→ **What this task involves**:
An exact copy of every record is needed.

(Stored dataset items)
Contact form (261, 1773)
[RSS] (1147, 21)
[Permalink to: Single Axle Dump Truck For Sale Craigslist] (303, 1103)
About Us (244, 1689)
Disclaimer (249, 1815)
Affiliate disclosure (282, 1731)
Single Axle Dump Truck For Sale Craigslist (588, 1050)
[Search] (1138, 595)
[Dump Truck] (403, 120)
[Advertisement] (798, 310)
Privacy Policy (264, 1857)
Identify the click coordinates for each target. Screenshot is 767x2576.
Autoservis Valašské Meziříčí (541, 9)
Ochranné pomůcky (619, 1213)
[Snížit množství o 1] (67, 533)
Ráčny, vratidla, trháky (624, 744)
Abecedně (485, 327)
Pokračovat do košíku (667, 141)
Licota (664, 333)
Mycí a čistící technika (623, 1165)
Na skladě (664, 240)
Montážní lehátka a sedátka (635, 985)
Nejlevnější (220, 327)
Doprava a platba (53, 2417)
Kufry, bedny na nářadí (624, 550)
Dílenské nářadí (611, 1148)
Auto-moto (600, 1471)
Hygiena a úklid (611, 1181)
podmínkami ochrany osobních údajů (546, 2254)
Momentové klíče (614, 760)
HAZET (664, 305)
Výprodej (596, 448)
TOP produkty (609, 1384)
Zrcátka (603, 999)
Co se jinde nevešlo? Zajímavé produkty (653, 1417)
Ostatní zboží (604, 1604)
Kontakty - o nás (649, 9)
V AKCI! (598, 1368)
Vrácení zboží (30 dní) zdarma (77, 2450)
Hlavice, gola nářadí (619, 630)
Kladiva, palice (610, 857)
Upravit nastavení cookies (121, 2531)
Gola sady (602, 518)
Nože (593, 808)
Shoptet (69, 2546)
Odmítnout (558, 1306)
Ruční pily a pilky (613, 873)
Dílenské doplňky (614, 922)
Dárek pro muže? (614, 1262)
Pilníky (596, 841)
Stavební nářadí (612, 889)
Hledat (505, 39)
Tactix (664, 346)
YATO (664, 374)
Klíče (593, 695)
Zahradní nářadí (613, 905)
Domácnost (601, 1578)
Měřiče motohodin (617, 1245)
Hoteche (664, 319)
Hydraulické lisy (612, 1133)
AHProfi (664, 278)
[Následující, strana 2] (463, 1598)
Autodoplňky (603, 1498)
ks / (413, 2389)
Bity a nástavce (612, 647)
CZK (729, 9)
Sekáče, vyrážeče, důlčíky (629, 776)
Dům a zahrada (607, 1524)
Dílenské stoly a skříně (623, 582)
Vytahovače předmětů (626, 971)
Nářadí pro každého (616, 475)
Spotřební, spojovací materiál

→ **Written response**:
Contact form (261, 1773)
[RSS] (1147, 21)
[Permalink to: Single Axle Dump Truck For Sale Craigslist] (303, 1103)
About Us (244, 1689)
Disclaimer (249, 1815)
Affiliate disclosure (282, 1731)
Single Axle Dump Truck For Sale Craigslist (588, 1050)
[Search] (1138, 595)
[Dump Truck] (403, 120)
[Advertisement] (798, 310)
Privacy Policy (264, 1857)
Identify the click coordinates for each target. Screenshot is 767x2576.
Autoservis Valašské Meziříčí (541, 9)
Ochranné pomůcky (619, 1213)
[Snížit množství o 1] (67, 533)
Ráčny, vratidla, trháky (624, 744)
Abecedně (485, 327)
Pokračovat do košíku (667, 141)
Licota (664, 333)
Mycí a čistící technika (623, 1165)
Na skladě (664, 240)
Montážní lehátka a sedátka (635, 985)
Nejlevnější (220, 327)
Doprava a platba (53, 2417)
Kufry, bedny na nářadí (624, 550)
Dílenské nářadí (611, 1148)
Auto-moto (600, 1471)
Hygiena a úklid (611, 1181)
podmínkami ochrany osobních údajů (546, 2254)
Momentové klíče (614, 760)
HAZET (664, 305)
Výprodej (596, 448)
TOP produkty (609, 1384)
Zrcátka (603, 999)
Co se jinde nevešlo? Zajímavé produkty (653, 1417)
Ostatní zboží (604, 1604)
Kontakty - o nás (649, 9)
V AKCI! (598, 1368)
Vrácení zboží (30 dní) zdarma (77, 2450)
Hlavice, gola nářadí (619, 630)
Kladiva, palice (610, 857)
Upravit nastavení cookies (121, 2531)
Gola sady (602, 518)
Nože (593, 808)
Shoptet (69, 2546)
Odmítnout (558, 1306)
Ruční pily a pilky (613, 873)
Dílenské doplňky (614, 922)
Dárek pro muže? (614, 1262)
Pilníky (596, 841)
Stavební nářadí (612, 889)
Hledat (505, 39)
Tactix (664, 346)
YATO (664, 374)
Klíče (593, 695)
Zahradní nářadí (613, 905)
Domácnost (601, 1578)
Měřiče motohodin (617, 1245)
Hoteche (664, 319)
Hydraulické lisy (612, 1133)
AHProfi (664, 278)
[Následující, strana 2] (463, 1598)
Autodoplňky (603, 1498)
ks / (413, 2389)
Bity a nástavce (612, 647)
CZK (729, 9)
Sekáče, vyrážeče, důlčíky (629, 776)
Dům a zahrada (607, 1524)
Dílenské stoly a skříně (623, 582)
Vytahovače předmětů (626, 971)
Nářadí pro každého (616, 475)
Spotřební, spojovací materiál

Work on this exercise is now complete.